§ PROBLEMS
A: In the forum thread below about the AMD GPU issue, which version did the first commenter install from zip?
B: Resume the forum thread about the AMD GPU issue, picking up after its final comment.

§ GIVEN PASSAGE

^^^^

I also have the same issue on Arch with a 6800XT. I installed version v3.4.0post2 from zip, selected AMD GPU during install, yet it launches using CPU. Running pip show torch does indeed indicate CUDA specific dependencies were installed.

Millu commented 10 months ago

@cfbauer @slavexe can you try running this from the developer console:

pip install "torch==2.1.0+rocm5.6" "torchvision==0.16.0+rocm5.6" "requests~=2.28.2" --force-reinstall --extra-index-url https://download.pytorch.org/whl/rocm5.6

slavexe commented 10 months ago

@Millu

Upon running

pip install "torch==2.1.0+rocm5.6" "torchvision==0.16.0+rocm5.6" "requests~=2.28.2" --force-reinstall --extra-index-url https://download.pytorch.org/whl/rocm5.6

it is properly using my GPU now, however the following error showed up after running the command. Not sure if it would impact anything as all the correct ROCM related packages are installed now. Thanks

ERROR: pip's dependency resolver does not currently take into account all the packages that are installed. This behaviour is the source of the following dependency conflicts. datasets 2.14.7 requires fsspec[http]<=2023.10.0,>=2023.1.0, but you have fsspec 2023.12.0 which is incompatible. Successfully installed MarkupSafe-2.1.3 certifi-2023.11.17 charset-normalizer-3.3.2 cmake-3.27.9 filelock-3.13.1 fsspec-2023.12.0 idna-3.6 jinja2-3.1.2 lit-17.0.6 mpmath-1.3.0 networkx-3.2.1 numpy-1.26.2 pillow-10.1.0 pytorch-triton-rocm-2.1.0 requests-2.28.2 sympy-1.12 torch-2.1.0+rocm5.6 torchvision-0.16.0+rocm5.6 typing-extensions-4.8.0 urllib3-1.26.18

Millu commented 10 months ago

If that error isn't causing issues, I wouldn't worry about it!

^^^^

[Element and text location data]
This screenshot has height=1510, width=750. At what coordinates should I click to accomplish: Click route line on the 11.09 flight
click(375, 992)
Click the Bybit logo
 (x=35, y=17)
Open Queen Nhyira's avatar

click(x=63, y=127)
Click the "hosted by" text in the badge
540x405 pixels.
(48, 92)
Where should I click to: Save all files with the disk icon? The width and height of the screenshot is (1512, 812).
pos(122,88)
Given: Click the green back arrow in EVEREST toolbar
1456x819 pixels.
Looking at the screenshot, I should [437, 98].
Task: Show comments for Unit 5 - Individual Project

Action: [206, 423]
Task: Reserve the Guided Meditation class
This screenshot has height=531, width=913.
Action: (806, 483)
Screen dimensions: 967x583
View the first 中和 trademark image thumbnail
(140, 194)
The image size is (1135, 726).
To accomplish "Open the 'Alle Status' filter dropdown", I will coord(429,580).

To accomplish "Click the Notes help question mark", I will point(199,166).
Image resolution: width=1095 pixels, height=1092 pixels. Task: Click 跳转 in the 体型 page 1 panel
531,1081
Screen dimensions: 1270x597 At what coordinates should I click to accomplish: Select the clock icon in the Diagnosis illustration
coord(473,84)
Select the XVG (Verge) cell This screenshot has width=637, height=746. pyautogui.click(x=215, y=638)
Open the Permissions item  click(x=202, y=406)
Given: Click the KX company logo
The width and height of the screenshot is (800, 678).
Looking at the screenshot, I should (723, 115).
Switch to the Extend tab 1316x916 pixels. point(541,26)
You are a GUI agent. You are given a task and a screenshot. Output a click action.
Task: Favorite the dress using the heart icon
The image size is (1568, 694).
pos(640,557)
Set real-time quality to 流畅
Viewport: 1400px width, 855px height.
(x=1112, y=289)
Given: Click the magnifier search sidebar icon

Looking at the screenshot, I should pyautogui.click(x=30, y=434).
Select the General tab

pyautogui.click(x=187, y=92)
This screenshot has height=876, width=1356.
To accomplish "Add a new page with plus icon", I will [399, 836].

^^^^

§ ANSWER LIST
A: Version v3.4.0post2.

B:
cfbauer commented 10 months ago

I'm getting the same error:

ERROR: pip's dependency resolver does not currently take into account all the packages that are installed. This behaviour is the source of the following dependency conflicts.
datasets 2.14.7 requires fsspec[http]<=2023.10.0,>=2023.1.0, but you have fsspec 2023.12.0 which is incompatible.

Trying to run Invoke now gives me this:

./invoke.sh: line 54: 544485 Segmentation fault      (core dumped) invokeai-web $PARAMS

I also tried running what I thought was a compatible version of fsspec but still got the error above telling me I had an incompatible verion:

pip install fsspec==2023.9.0

fzzinchemical commented 9 months ago

I may have found the culprit for why amdgpus default to cuda.

If I find the time, I will test it and report the results back here.

GoDJr commented 9 months ago

Any update on this?

fzzinchemical commented 8 months ago

Any update on this?

Yup and I have no clue what goes wrong or how it does it.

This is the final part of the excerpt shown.